The new initiative dovetails with the emergence of The American Legion Be the One campaign to reduce the number of veteran suicide. The Be the One mission is to empower veterans, caregivers and others to take action to make the difference in the life of just one veteran in a time of crisis. Getting a veteran in crisis the necessary help, like the 988 line, is an example of how to Be the One.
Data from HHS shows that over the first month of the transition to the 988 Suicide and Crisis Lifeline there has been a 45% increase in overall volume and a substantial improvement in answer rates and wait times compared to August 2021.
For veterans, this also means streamlined access to the Veterans Crisis Line. Veterans experiencing distress or a mental health crisis are now able to connect to the Veterans Crisis Line by dialing 988 then pressing 1. This provides veterans with fast and easy access to culturally competent, veteran-specific mental health support.
“During a crisis, every second counts,” said VA Secretary Denis McDonough in a statement. “This new, shorter number makes it easier for veterans and those who care about them to reach lifesaving support without having to be enrolled in VA benefits or health care.”

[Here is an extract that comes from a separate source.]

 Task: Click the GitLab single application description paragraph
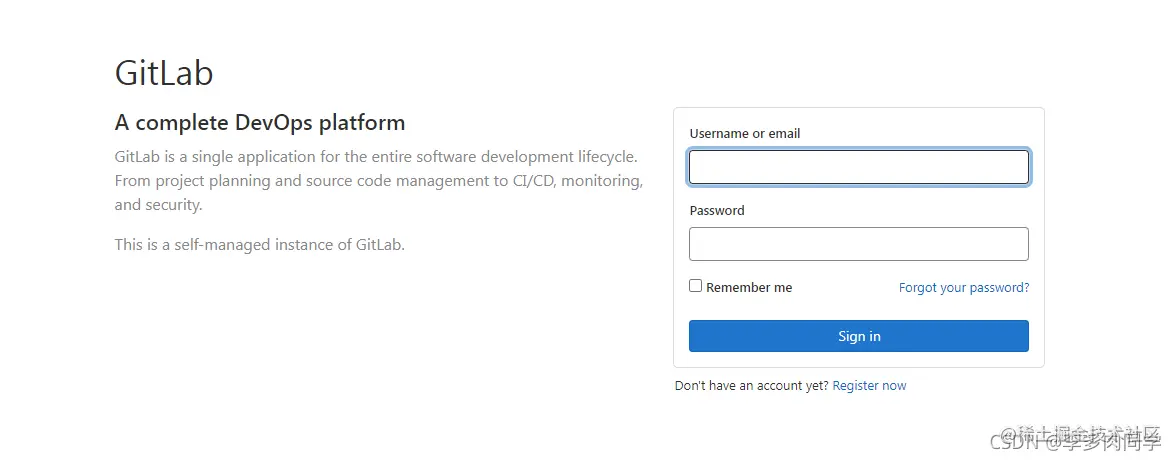coord(379,181)
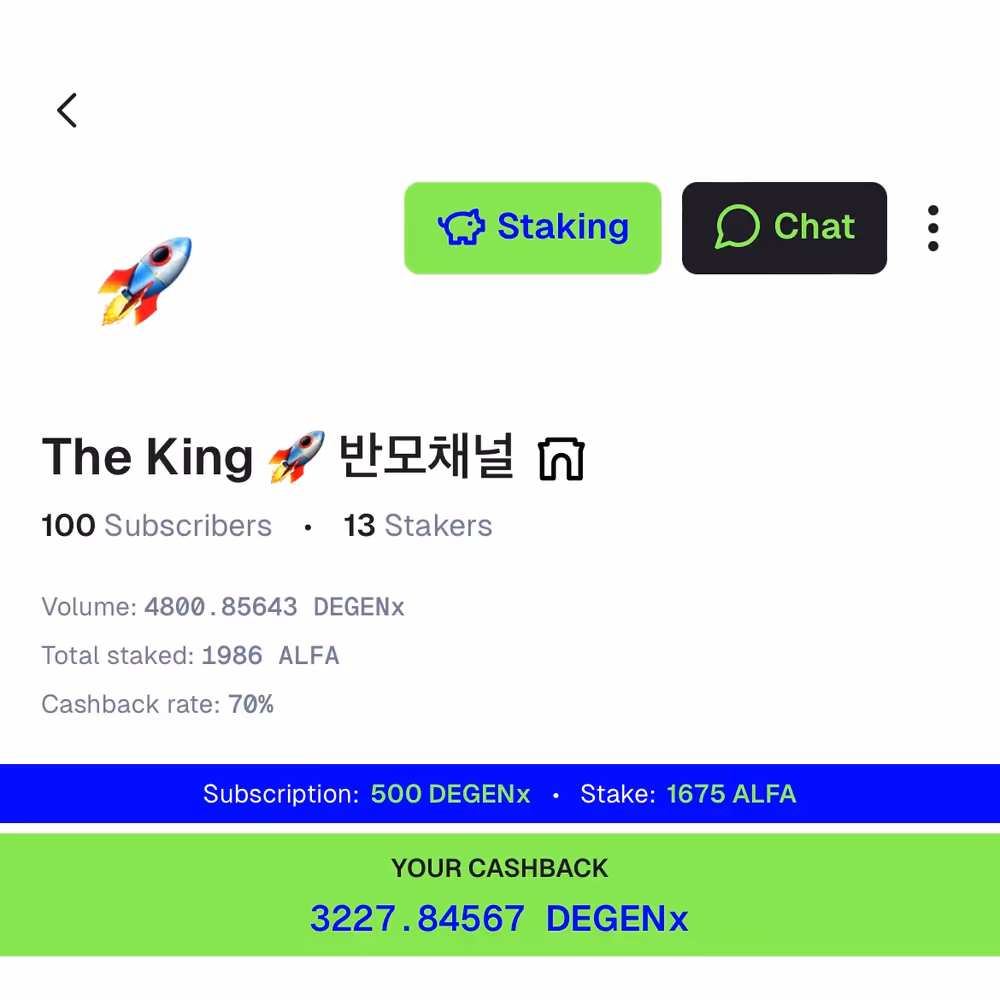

Since its establishment in 2007, the Veterans Crisis Line has fielded more than 6.2 million calls, 253,000 text messages, 739,000 online chats and made more than 1.1 million referrals to VA suicide prevention coordinators.
Veterans in crisis can call or text 988 then press 1 or visit veteranscrisisline.net. For emergency mental health care, you can also go directly to your local VA medical center 24/7 regardless of your discharge status or enrollment in other VA health care.